## [What you have to do]
Could you return the whole listing, character for character?

## [Provided entries]
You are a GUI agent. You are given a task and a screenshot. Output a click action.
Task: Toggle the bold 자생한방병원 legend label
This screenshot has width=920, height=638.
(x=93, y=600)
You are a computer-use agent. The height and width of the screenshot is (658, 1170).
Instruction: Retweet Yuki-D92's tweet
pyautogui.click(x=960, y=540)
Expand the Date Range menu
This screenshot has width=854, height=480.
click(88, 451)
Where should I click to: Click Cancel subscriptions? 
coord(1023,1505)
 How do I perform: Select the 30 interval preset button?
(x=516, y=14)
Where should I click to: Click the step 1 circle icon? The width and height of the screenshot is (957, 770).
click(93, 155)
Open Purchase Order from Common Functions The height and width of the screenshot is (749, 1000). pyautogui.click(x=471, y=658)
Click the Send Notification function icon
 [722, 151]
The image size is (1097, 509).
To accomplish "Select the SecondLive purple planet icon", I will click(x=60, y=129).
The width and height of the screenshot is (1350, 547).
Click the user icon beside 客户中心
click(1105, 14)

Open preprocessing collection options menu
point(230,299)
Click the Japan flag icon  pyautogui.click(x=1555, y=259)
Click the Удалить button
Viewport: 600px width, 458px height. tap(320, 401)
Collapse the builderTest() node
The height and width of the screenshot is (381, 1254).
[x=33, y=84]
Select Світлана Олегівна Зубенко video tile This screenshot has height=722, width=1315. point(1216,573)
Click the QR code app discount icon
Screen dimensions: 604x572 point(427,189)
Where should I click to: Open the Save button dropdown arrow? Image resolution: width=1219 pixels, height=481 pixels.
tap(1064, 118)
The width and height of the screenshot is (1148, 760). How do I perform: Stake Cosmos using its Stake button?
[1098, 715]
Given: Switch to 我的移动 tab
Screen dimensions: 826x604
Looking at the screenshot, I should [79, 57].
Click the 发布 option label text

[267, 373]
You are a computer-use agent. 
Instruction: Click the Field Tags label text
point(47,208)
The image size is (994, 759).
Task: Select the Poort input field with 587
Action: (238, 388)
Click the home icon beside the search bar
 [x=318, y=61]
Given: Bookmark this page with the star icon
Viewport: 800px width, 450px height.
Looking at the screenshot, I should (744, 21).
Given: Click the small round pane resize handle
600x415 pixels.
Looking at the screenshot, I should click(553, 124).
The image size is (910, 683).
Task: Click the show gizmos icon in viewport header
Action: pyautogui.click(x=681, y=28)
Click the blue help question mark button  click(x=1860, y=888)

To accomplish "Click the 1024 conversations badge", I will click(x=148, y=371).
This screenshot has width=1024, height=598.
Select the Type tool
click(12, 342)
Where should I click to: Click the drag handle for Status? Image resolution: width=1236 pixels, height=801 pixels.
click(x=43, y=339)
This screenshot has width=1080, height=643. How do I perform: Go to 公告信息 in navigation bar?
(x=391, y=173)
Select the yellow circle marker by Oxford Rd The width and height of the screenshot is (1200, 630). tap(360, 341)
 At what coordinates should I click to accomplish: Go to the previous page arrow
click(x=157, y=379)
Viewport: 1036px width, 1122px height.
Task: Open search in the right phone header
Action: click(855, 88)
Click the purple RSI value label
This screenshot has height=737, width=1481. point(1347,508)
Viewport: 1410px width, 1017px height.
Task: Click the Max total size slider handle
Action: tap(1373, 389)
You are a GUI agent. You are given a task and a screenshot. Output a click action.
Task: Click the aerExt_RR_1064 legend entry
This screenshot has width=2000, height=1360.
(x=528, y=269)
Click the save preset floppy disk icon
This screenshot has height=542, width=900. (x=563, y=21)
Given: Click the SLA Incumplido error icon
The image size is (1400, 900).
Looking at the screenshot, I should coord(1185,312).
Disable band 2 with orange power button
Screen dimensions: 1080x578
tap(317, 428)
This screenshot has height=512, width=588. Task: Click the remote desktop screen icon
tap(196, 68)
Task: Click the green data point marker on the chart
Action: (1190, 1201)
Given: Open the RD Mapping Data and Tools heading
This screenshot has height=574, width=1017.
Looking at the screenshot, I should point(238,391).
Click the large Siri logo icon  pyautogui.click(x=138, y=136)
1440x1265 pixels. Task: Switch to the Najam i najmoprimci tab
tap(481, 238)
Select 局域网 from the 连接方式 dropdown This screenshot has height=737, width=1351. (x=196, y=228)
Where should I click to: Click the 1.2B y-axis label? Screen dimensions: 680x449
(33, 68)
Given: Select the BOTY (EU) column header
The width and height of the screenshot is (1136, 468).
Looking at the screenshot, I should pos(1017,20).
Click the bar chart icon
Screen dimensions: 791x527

## [Response]
You are a GUI agent. You are given a task and a screenshot. Output a click action.
Task: Toggle the bold 자생한방병원 legend label
This screenshot has width=920, height=638.
(x=93, y=600)
You are a computer-use agent. The height and width of the screenshot is (658, 1170).
Instruction: Retweet Yuki-D92's tweet
pyautogui.click(x=960, y=540)
Expand the Date Range menu
This screenshot has width=854, height=480.
click(88, 451)
Where should I click to: Click Cancel subscriptions? 
coord(1023,1505)
 How do I perform: Select the 30 interval preset button?
(x=516, y=14)
Where should I click to: Click the step 1 circle icon? The width and height of the screenshot is (957, 770).
click(93, 155)
Open Purchase Order from Common Functions The height and width of the screenshot is (749, 1000). pyautogui.click(x=471, y=658)
Click the Send Notification function icon
 [722, 151]
The image size is (1097, 509).
To accomplish "Select the SecondLive purple planet icon", I will click(x=60, y=129).
The width and height of the screenshot is (1350, 547).
Click the user icon beside 客户中心
click(1105, 14)

Open preprocessing collection options menu
point(230,299)
Click the Japan flag icon  pyautogui.click(x=1555, y=259)
Click the Удалить button
Viewport: 600px width, 458px height. tap(320, 401)
Collapse the builderTest() node
The height and width of the screenshot is (381, 1254).
[x=33, y=84]
Select Світлана Олегівна Зубенко video tile This screenshot has height=722, width=1315. point(1216,573)
Click the QR code app discount icon
Screen dimensions: 604x572 point(427,189)
Where should I click to: Open the Save button dropdown arrow? Image resolution: width=1219 pixels, height=481 pixels.
tap(1064, 118)
The width and height of the screenshot is (1148, 760). How do I perform: Stake Cosmos using its Stake button?
[1098, 715]
Given: Switch to 我的移动 tab
Screen dimensions: 826x604
Looking at the screenshot, I should [79, 57].
Click the 发布 option label text

[267, 373]
You are a computer-use agent. 
Instruction: Click the Field Tags label text
point(47,208)
The image size is (994, 759).
Task: Select the Poort input field with 587
Action: (238, 388)
Click the home icon beside the search bar
 [x=318, y=61]
Given: Bookmark this page with the star icon
Viewport: 800px width, 450px height.
Looking at the screenshot, I should (744, 21).
Given: Click the small round pane resize handle
600x415 pixels.
Looking at the screenshot, I should click(553, 124).
The image size is (910, 683).
Task: Click the show gizmos icon in viewport header
Action: pyautogui.click(x=681, y=28)
Click the blue help question mark button  click(x=1860, y=888)

To accomplish "Click the 1024 conversations badge", I will click(x=148, y=371).
This screenshot has width=1024, height=598.
Select the Type tool
click(12, 342)
Where should I click to: Click the drag handle for Status? Image resolution: width=1236 pixels, height=801 pixels.
click(x=43, y=339)
This screenshot has width=1080, height=643. How do I perform: Go to 公告信息 in navigation bar?
(x=391, y=173)
Select the yellow circle marker by Oxford Rd The width and height of the screenshot is (1200, 630). tap(360, 341)
 At what coordinates should I click to accomplish: Go to the previous page arrow
click(x=157, y=379)
Viewport: 1036px width, 1122px height.
Task: Open search in the right phone header
Action: click(855, 88)
Click the purple RSI value label
This screenshot has height=737, width=1481. point(1347,508)
Viewport: 1410px width, 1017px height.
Task: Click the Max total size slider handle
Action: tap(1373, 389)
You are a GUI agent. You are given a task and a screenshot. Output a click action.
Task: Click the aerExt_RR_1064 legend entry
This screenshot has width=2000, height=1360.
(x=528, y=269)
Click the save preset floppy disk icon
This screenshot has height=542, width=900. (x=563, y=21)
Given: Click the SLA Incumplido error icon
The image size is (1400, 900).
Looking at the screenshot, I should coord(1185,312).
Disable band 2 with orange power button
Screen dimensions: 1080x578
tap(317, 428)
This screenshot has height=512, width=588. Task: Click the remote desktop screen icon
tap(196, 68)
Task: Click the green data point marker on the chart
Action: (1190, 1201)
Given: Open the RD Mapping Data and Tools heading
This screenshot has height=574, width=1017.
Looking at the screenshot, I should point(238,391).
Click the large Siri logo icon  pyautogui.click(x=138, y=136)
1440x1265 pixels. Task: Switch to the Najam i najmoprimci tab
tap(481, 238)
Select 局域网 from the 连接方式 dropdown This screenshot has height=737, width=1351. (x=196, y=228)
Where should I click to: Click the 1.2B y-axis label? Screen dimensions: 680x449
(33, 68)
Given: Select the BOTY (EU) column header
The width and height of the screenshot is (1136, 468).
Looking at the screenshot, I should pos(1017,20).
Click the bar chart icon
Screen dimensions: 791x527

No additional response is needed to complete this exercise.